Monday, 7 July 2025: 13:30
Location: FSE001 (Faculty of Education Sciences (FSE))
Oral Presentation
Marilia VERONESE, Universidade do Vale do Rio dos Sinos (UNISINOS), Brazil
Julice SALVAGNI, UFRGS, Brazil
This presentation proposes to analyse the rise of platform cooperatives (Scholz, 2016) or the digital solidarity economy, as it has been called in Brazil recently (Rubim and Milanez, 2024). The digital information society has produced fundamental changes in the work and subjectivities of workers and citizens, being the ubiquity of digital platforms pointed out by Sadowski (2020) as a dominant form of rent-seeking in contemporary capitalism.

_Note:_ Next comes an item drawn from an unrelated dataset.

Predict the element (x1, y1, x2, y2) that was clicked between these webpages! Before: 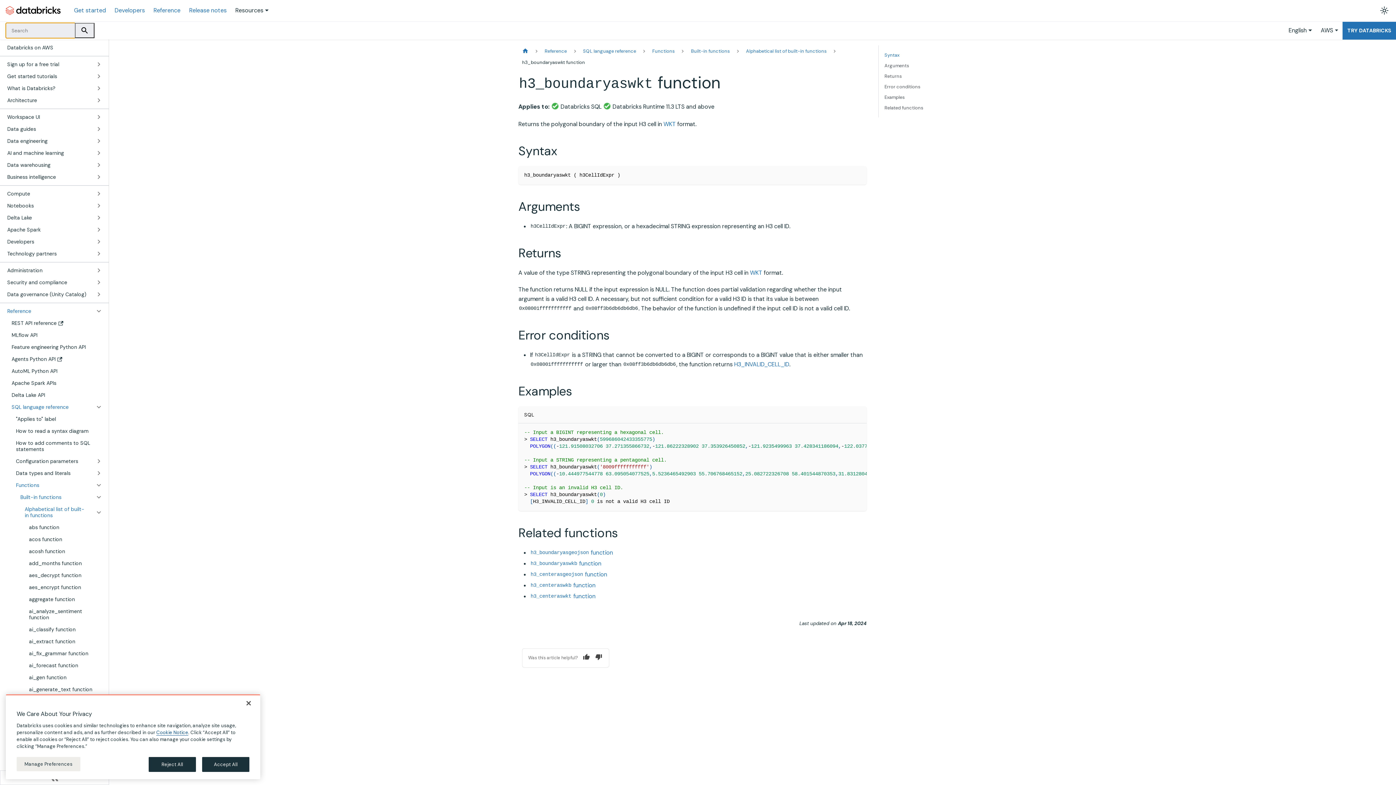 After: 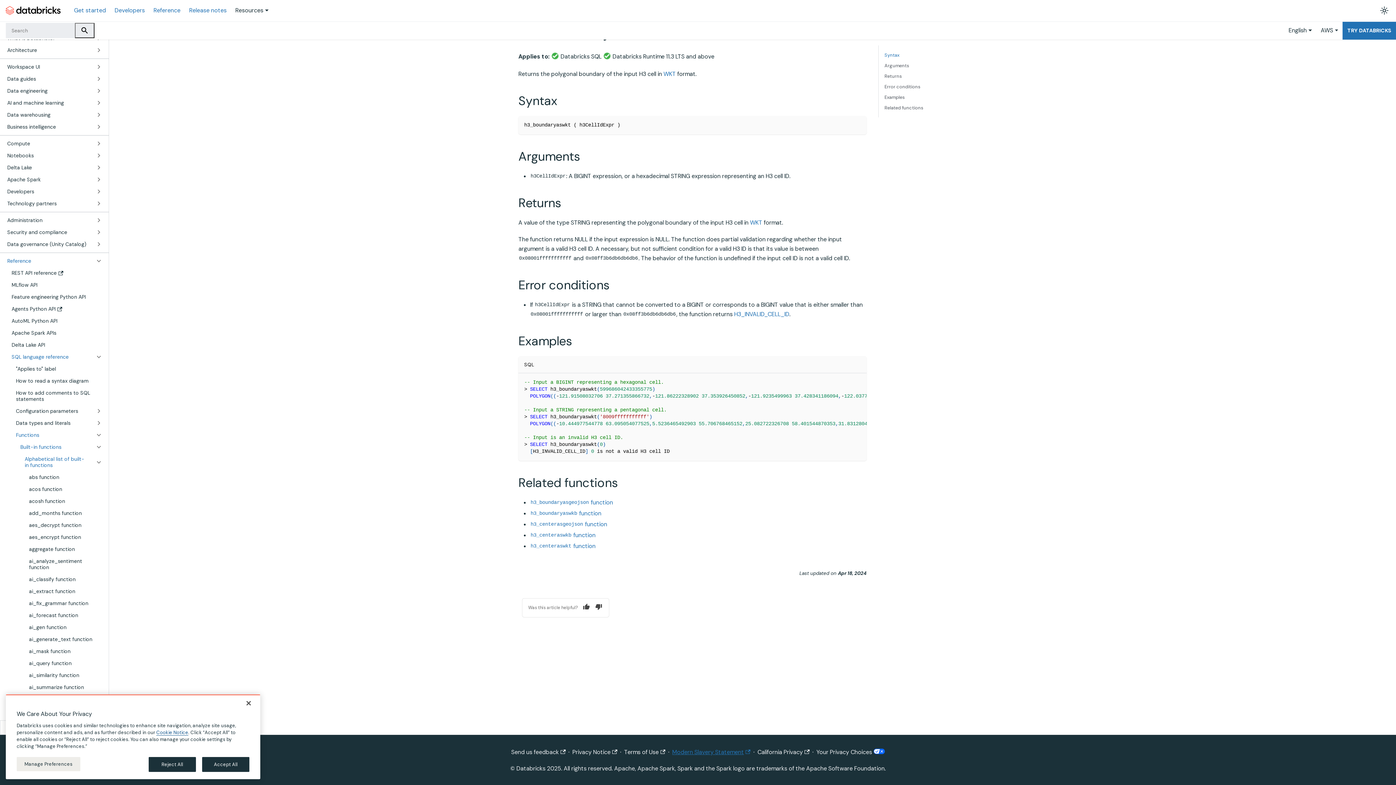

The political scene in Brazil has been strongly influenced by extreme right-wing ideology in recent years, and we can see a trend towards the tendency to identify themselves as ‘entrepreneurial’ and ‘right-wing’ among platform workers. This ideology also influences the ways of being and working of this precarious and underpaid professional category. According to Grohmann (2021, p.13), work on platforms is a "laboratory of class struggle": it can mean both the increase of exploitation, through the control and management of labour - such as Amazon, Rappi, Uber, 99 and other "giant" companies of platform capitalism, and the possibility of construction of alternatives by workers, when they are engaged in processes of self-managed association. Thus, to escape the precariousness of labour through the big investors’ platforms, some workers are trying cooperative models for their activities. Through ongoing participatory research in Brazil, we are analysing this scenario of transformations. The main empirical record is a cooperative of women and transgender people in São Paulo-SP, Señoritas Courier. Theoretically, our goal is to reflect on the present and future of work from critical epistemologies, considering the legacy of the sociology of work (Antunes, 2018), but also incorporating the perspective of decoloniality and decolonial pedagogies (Walsh, 2015), which propose forms of resistance to the movements of capital. In this sense, work and activism can be articulated, from the use of digital platforms.